Abdullah bin Cahş, Uhud Harbinde Sa'd bin Ebî Vakkas'a dedi ki:

“Yâ Sa’d! Sen duâ et, ben (âmin) diyeyim. Ben de duâ edeyim, sen (âmin) de.”

O da “Peki” dedi.

Ve şöyle duâ etti:

“Yâ ilâhî! Bileğime kuvvet ver. En zorlu kâfirleri çıkar karşıma. Hepsini öldüreyim. Sonra gâzi olarak geri döneyim.”

Abdullah “Âmiiin!” dedi.

Sonra da kendi duâ etti:

“Yâ ilâhî! koluma kuvvet ver. En zorlu kâfirlerle döğüşüp hepsini öldüreyim. Sonra şehîd olayım. Kâfirler, burnumu kulağımı ve dudaklarımı kessinler! Sen, bana; (Burnunu, kulağını ne yaptın?) diye sorunca, (Yâ Rabbî! Onlarla çok günahlar işledim. Onun için huzûruna getirmeye utandım) diyeyim.”
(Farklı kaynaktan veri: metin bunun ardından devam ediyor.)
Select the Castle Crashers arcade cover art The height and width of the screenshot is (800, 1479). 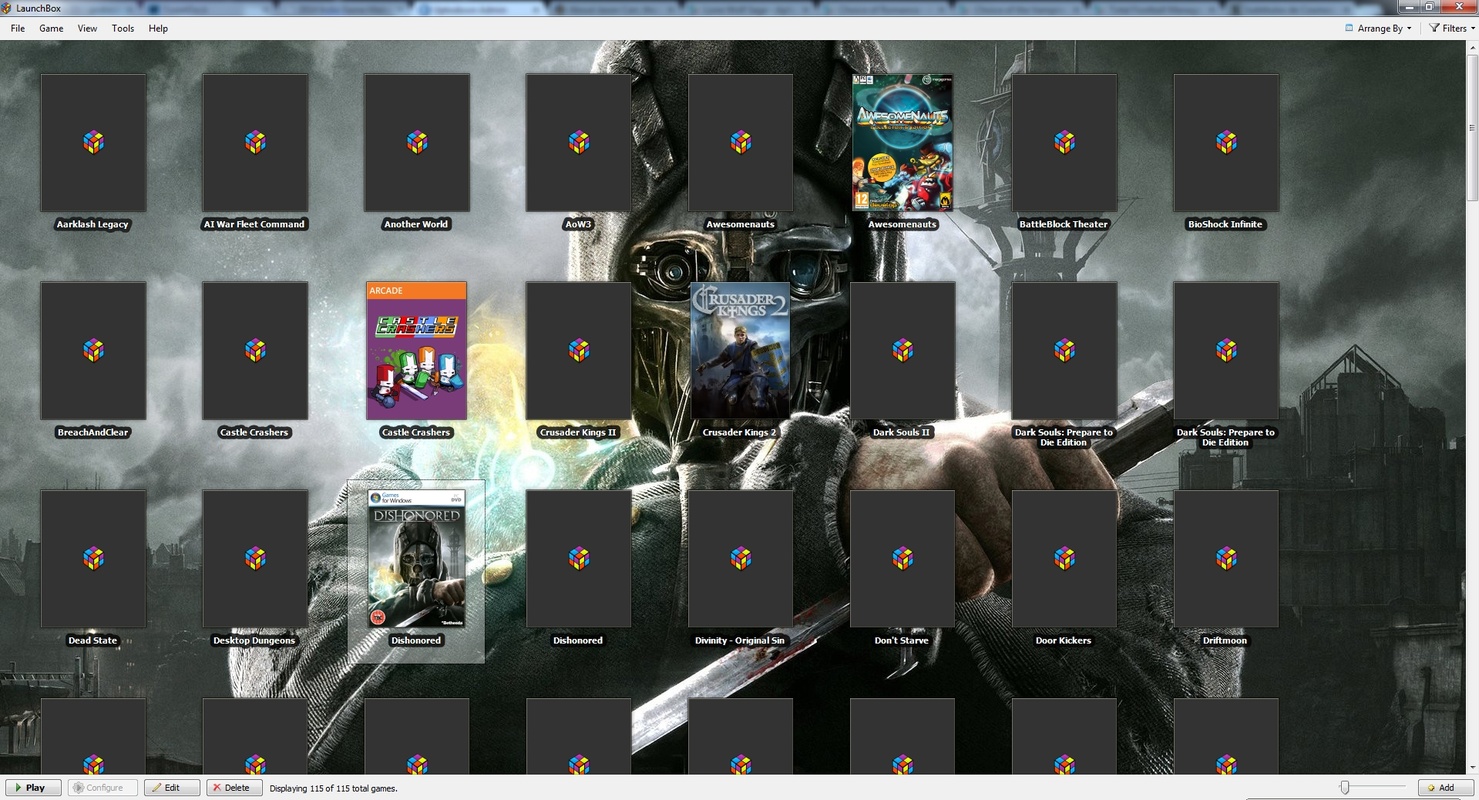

Hazret-i Sa’d söz vermişti.

İstemeyerek “Âmin” dedi.

Kılıçları çekip daldılar düşmana.

Abdullahın kılıcı kırıldı

Efendimiz ona bir hurma dalı verip;

“Al, bununla savaş!” buyurdu.

O dal, (Kılıç) oldu ânında.

Çok geçmeden yaralandı!

Vücûduna yüzlerce kılıç inip kalktı.

Ve kanlar içinde yere yıkıldı!

Duâsı kabul olmuştu.

Hazreti Hamza’nın yanına defnedildi...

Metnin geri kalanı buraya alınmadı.